29. April 2012

Quacksalberei-Bingo: Bioresonanztherapie

In der aktuellen Ausgabe der Zeitschrift «Vista Schweizer Gesundheits-Magazin» wird die Heilungsmethode der «Bioresonanztherapie» vorgestellt:
Wundermittel oder Quacksalberei? Zeit für eine Runde Quacksalberei-Bingo!
Und tatsächlich haben wir einige Treffer:
  • Testimonials (Anekdoten): Der vermeintliche Beweis für die Wirksamkeit der Bioresonanztherapie ist die Geschichte eines an Heuschnupfen leidenden Mannes, der nach der Bioresonanz-Behandlung angeblich völlig geheilt war.

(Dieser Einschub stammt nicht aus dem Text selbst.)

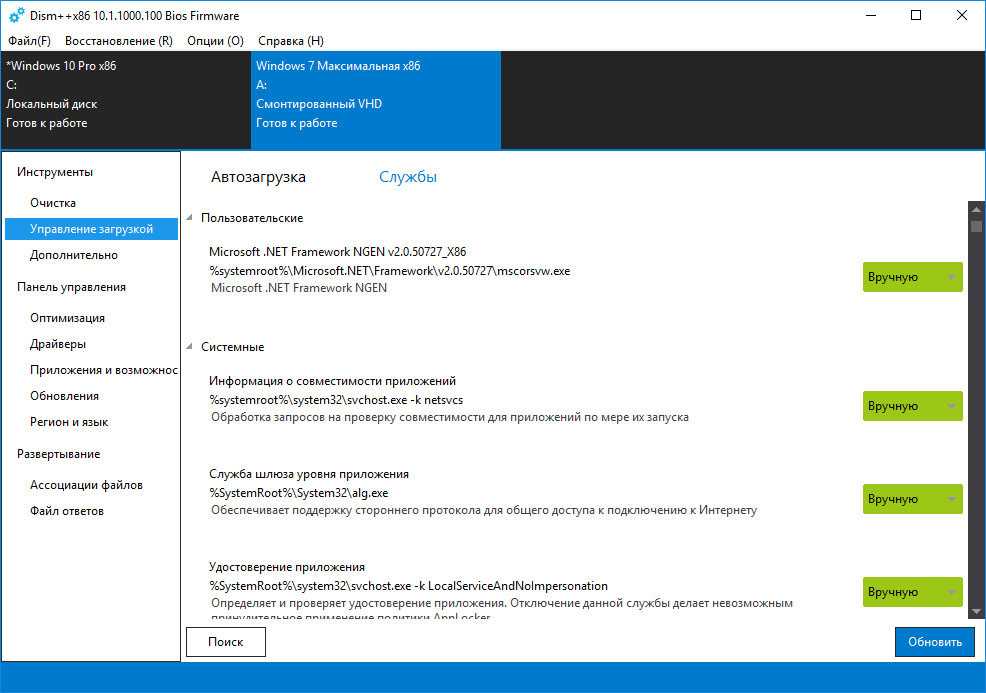Open the Справка (H) menu
This screenshot has height=693, width=986.
290,41
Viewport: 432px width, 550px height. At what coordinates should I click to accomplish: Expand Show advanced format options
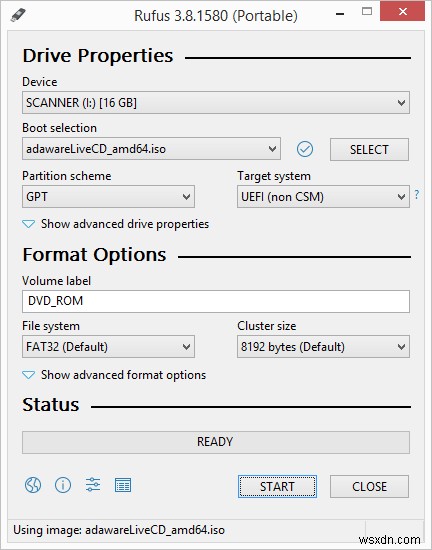click(114, 375)
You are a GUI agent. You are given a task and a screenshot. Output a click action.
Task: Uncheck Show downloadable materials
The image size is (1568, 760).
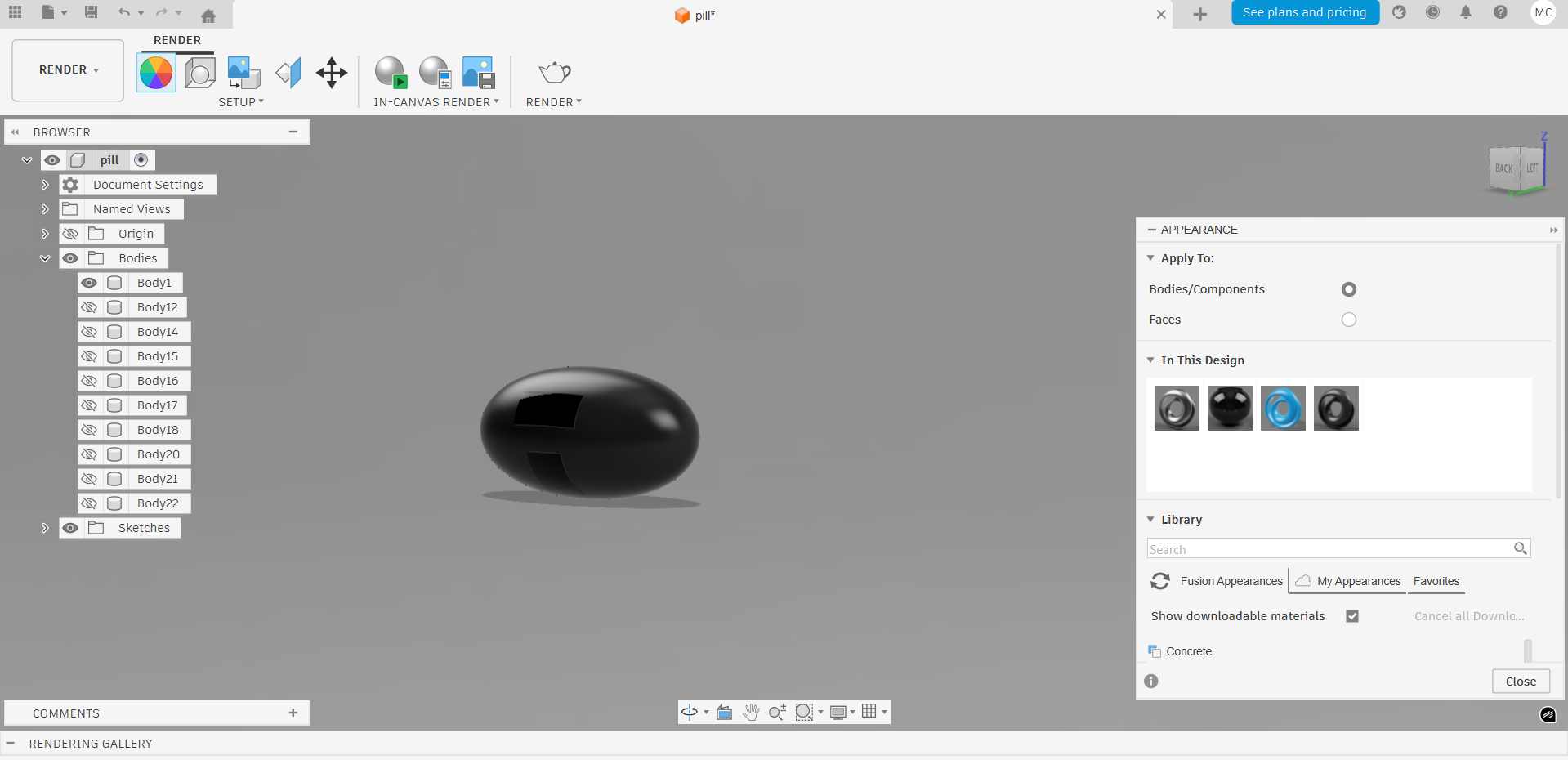(1352, 616)
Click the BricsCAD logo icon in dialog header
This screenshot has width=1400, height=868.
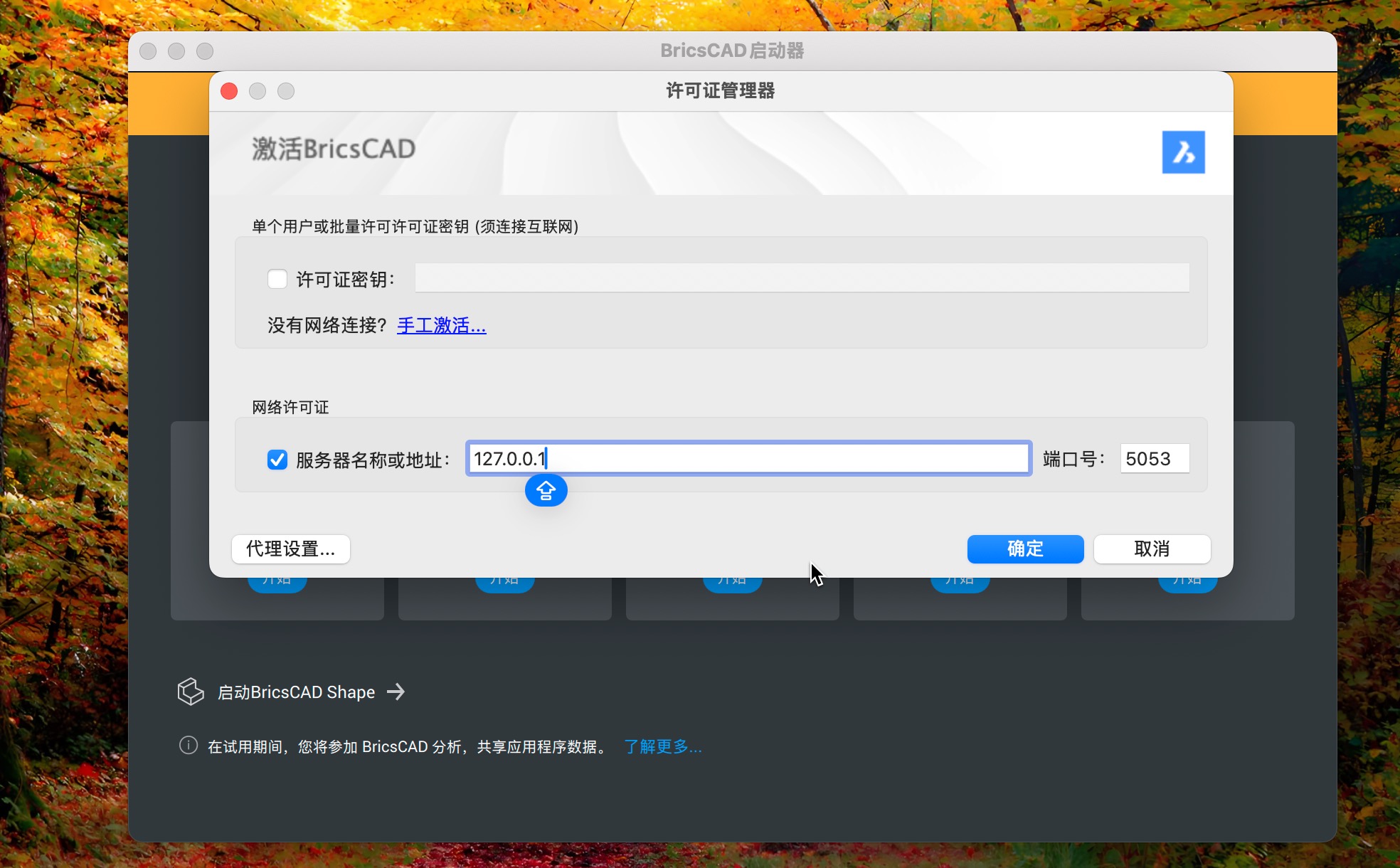[1183, 152]
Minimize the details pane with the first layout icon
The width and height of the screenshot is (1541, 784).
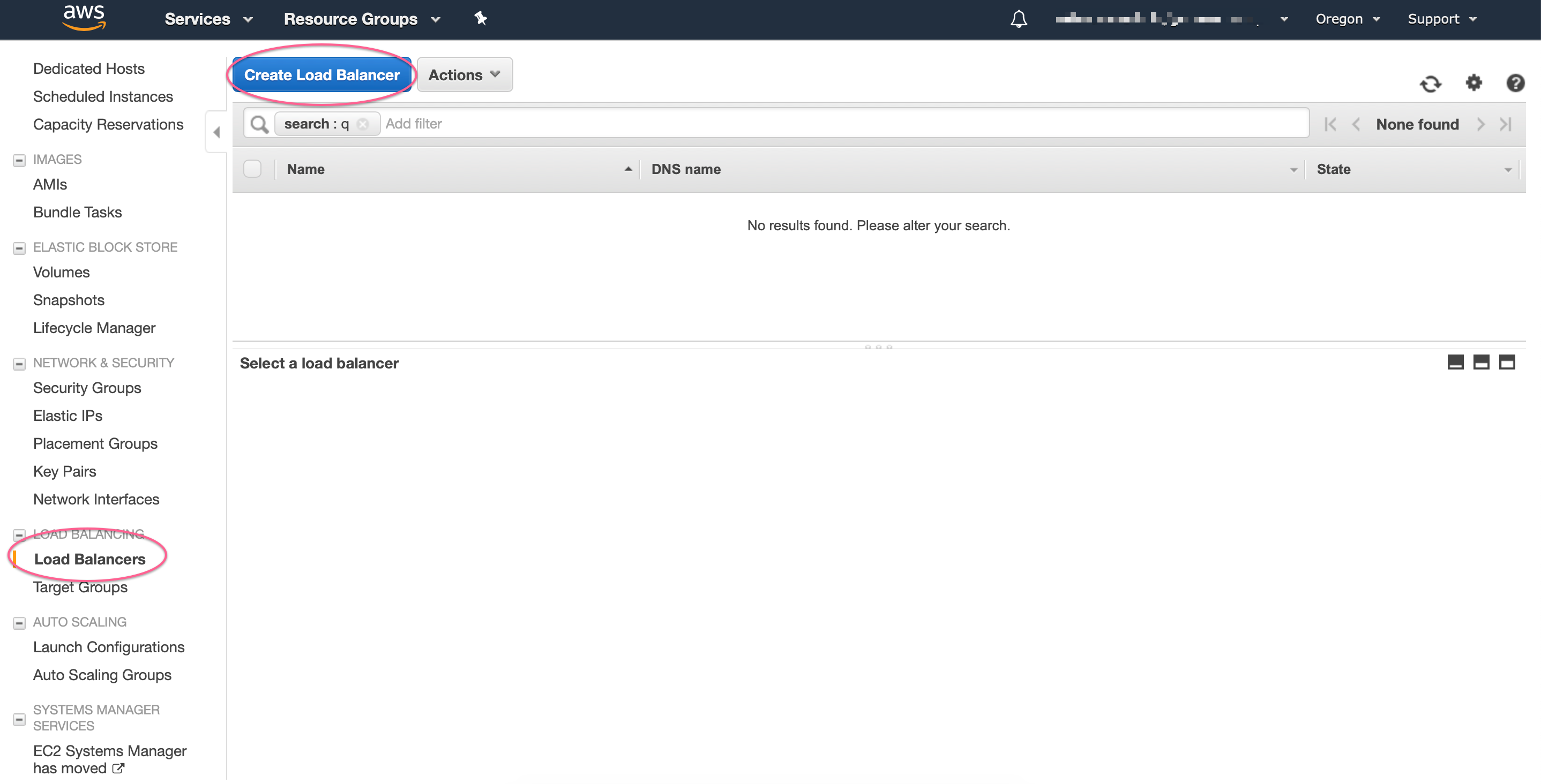click(x=1455, y=363)
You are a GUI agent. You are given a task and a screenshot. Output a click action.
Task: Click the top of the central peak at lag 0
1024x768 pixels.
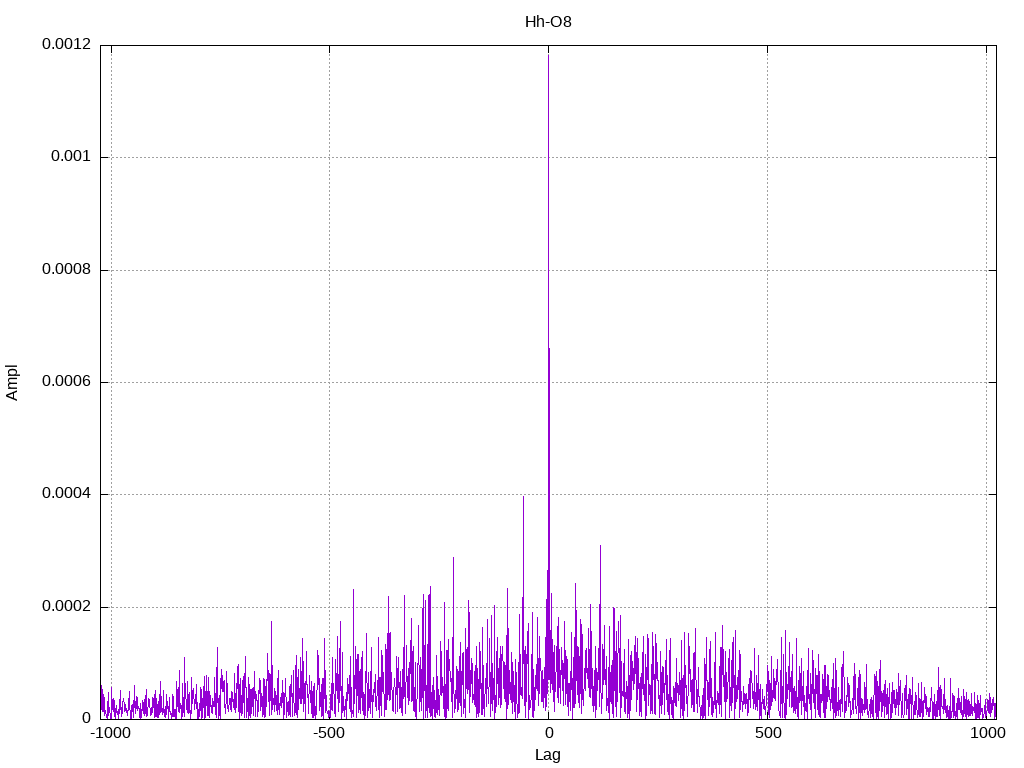(548, 56)
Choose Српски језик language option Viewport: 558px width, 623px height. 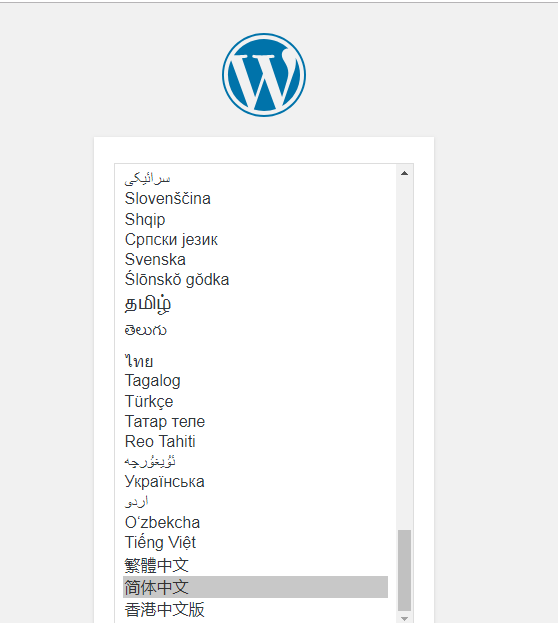255,240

Aus dieser einen vagen Anekdote lässt sich natürlich nicht eine Wirksamkeit der Bioresonanz-Behandlung ableiten, bestenfalls eine Korrelation.
  • Miracle Cure-All (Allheilmittel): Durch Bioresonanztherapie kann man gemäss «Vista» Neurodermitis, Nahrungsmittelallergien, Heuschnupfen, Erkrankungen des Lymphsystems, Atemwegserkrankungen (Asthma, Bronchitis), Migräne, Kopfschmerzen, Schlafstörungen, Magen-Darm-Erkrankungen, Nierenleiden und Rheuma heilen.
  • Natural («Bio»): Es steht schon im Namen: «Bioresonanztherapie» hat etwas mit Bio zu tun - und bringt unsere ganz natürlichen «Schwingungen» wieder ins Lot. Krankheiten sind nämlich nur Fehler in den Schwingungen; durch korrekte Gegenschwingung ist die Krankheit weg.
  • Toxins (Gifte): Bioresonanztherapie kann auch «entgiften» (der Artikel erklärt die Notwendigkeit des Entgiftens mit dem lehrreichen Verweis auf «verschiedene Theorien»).
Zusammenfassend lässt sich festhalten, dass für Bioresonanztherapie einerseits keine Wirkungsnachweise vorliegen und andererseits einige Eigenschaften esoterischer Quacksalberei zu beobachten sind.

Für die Zeitschrift «Vista» kein Problem: Heilsversprechen verkaufen sich halt gut.

1 Kommentare:

Sibylle Stofer hat gesagt…

Das Feld "Doctor" darf man ebenfalls mit einem Steinchen belegen, da eine "Naturärztin" im Artikel zu Wort kommt.